Immune Complex Disease (Serum Sickness)

Introduction

Essentials of Diagnosis

  • Fever, pruritus, and arthropathy.
  • Reaction is delayed in onset, usually 7-10 days, when specific IgG antibodies are generated against the allergen.
  • Immune complexes found circulating in serum or deposited in affected tissues.

General Considerations
Serum sickness reactions occur when immune complexes are formed by the binding of antigens (eg, drugs, heterologous serum) to antibodies. Deposition of these complexes in tissues or in vascular endothelium can produce immune complex-mediated tissue injury by activation of complement, generation of anaphylatoxins, chemoattraction of polymorphonuclear leukocytes, and tissue injury. The commonly affected organs include skin (urticaria, vasculitis), joints (arthritis), and kidney (nephritis).

 

Clinical Findings

A. Symptoms and Signs
Constitutional symptoms, such as drug fever, are common.

B. Laboratory Findings
The specific IgG antibody may be present in sufficient quantity in serum to be detected by the precipitin-in-gel method.
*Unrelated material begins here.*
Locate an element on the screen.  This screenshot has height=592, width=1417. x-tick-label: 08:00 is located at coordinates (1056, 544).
Detection of these precipitating antibodies by gel diffusion can be useful in the diagnosis of allergic bronchopulmonary aspergillosis or hypersensitivity pneumonitis. ELISA will detect antibodies present in lesser amounts.
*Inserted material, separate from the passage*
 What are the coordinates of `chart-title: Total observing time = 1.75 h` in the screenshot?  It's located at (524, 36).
Circulating antigen-nonspecific immune complexes can be detected in a variety of malignancies and in autoimmune, hypersensitivity, and infectious diseases. Immunohistochemical techniques can identify immune complexes or complement fragments deposited in tissue biopsy specimens. Depressed serum levels of C3, C4, or CH50 may be sought as nonspecific evidence of immune complex disease with consumption of soluble factors.

The erythrocyte sedimentation rate is increased, and other nonspecific laboratory findings may include elevated hepatic aminotransferases or reduced complement levels. Circulating immune complexes may be found, but current assays are limited in sensitivity. Evidence of nephritis may be found by observing red cell casts at urinalysis.

Treatment
This disease is self-limited, so treatment is usually conservative. Aspirin will relieve the arthralgias. Antihistamines and topical steroids will control the dermatitis. Corticosteroid therapy may be necessary for serious reactions -  especially glomerulonephritis, neuropathy, and other manifestations of vasculitis.